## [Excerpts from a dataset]

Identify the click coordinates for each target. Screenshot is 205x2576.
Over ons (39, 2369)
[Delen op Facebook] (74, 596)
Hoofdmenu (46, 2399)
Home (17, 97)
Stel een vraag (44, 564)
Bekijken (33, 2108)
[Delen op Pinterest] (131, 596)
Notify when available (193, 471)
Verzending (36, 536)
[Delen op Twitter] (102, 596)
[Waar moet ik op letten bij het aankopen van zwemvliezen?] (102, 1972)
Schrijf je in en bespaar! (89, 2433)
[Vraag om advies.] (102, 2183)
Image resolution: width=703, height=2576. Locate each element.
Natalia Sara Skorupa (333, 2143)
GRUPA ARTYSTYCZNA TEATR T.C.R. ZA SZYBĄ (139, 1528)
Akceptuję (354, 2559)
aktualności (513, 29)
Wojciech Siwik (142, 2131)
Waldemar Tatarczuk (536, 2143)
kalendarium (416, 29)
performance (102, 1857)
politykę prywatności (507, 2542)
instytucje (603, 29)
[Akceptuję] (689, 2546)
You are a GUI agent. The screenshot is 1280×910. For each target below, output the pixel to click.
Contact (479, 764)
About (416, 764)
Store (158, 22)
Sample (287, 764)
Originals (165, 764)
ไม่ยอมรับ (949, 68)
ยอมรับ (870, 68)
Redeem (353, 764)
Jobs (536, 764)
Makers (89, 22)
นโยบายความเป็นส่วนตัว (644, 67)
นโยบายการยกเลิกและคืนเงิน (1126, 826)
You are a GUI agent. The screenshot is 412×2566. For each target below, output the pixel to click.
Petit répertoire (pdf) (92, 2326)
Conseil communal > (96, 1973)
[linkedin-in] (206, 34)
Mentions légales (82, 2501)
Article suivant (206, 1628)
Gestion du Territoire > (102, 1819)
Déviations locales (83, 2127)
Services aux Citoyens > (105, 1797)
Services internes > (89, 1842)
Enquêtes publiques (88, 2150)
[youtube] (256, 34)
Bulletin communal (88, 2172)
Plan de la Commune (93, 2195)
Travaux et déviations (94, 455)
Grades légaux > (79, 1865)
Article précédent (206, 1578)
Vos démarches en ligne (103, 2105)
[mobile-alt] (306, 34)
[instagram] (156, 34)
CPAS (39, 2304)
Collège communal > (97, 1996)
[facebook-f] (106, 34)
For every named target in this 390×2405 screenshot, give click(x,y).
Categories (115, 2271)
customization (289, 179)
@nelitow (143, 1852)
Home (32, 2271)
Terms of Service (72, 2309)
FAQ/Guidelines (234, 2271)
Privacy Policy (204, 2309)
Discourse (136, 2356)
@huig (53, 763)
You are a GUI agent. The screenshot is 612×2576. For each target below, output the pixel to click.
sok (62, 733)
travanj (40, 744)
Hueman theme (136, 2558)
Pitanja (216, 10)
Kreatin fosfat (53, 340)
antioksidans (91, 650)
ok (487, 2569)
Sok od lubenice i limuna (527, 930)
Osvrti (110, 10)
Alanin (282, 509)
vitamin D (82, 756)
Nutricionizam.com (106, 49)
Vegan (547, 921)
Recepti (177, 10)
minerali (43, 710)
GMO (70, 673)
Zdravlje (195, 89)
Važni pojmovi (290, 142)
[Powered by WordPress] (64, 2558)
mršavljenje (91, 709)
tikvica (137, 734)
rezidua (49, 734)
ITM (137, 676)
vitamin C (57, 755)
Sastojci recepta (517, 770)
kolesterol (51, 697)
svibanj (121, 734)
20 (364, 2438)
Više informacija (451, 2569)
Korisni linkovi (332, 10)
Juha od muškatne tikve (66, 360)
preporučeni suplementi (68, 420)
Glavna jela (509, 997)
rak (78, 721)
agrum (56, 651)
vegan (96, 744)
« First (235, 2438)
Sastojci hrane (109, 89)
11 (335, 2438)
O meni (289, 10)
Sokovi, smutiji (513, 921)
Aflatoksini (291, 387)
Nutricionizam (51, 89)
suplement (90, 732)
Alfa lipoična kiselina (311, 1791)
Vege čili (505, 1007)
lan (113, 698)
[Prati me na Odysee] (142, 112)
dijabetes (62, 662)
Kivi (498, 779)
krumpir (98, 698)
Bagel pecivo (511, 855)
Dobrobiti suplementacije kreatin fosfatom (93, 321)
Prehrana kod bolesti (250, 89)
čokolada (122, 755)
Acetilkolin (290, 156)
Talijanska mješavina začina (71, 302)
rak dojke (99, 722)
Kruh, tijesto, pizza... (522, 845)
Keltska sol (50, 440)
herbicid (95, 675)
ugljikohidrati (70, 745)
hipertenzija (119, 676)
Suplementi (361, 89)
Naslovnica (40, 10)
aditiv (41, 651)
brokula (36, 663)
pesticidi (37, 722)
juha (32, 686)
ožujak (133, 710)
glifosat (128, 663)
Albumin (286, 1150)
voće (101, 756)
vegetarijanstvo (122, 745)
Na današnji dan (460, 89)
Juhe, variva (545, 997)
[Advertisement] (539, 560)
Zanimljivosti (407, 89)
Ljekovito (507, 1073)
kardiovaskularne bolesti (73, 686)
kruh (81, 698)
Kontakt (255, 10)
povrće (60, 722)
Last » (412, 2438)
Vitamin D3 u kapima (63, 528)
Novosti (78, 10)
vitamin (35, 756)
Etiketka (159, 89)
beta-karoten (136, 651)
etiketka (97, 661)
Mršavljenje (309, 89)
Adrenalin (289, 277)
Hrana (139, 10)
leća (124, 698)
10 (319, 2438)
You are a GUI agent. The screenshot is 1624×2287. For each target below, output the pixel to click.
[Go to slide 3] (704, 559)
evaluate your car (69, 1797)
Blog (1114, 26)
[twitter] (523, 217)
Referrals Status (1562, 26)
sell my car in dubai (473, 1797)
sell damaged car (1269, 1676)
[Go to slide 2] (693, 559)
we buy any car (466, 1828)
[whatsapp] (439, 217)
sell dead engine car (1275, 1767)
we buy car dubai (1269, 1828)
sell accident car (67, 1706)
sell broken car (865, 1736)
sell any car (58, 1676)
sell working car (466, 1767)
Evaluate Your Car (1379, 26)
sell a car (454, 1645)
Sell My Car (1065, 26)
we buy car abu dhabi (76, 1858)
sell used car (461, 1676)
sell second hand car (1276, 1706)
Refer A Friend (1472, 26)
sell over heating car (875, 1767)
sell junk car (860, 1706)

## [EXERCISE DIRECTIONS]
Return every line of the records in which the word "Services" is found.

## [RESULT FOR THIS TASK]
Services aux Citoyens > (105, 1797)
Services internes > (89, 1842)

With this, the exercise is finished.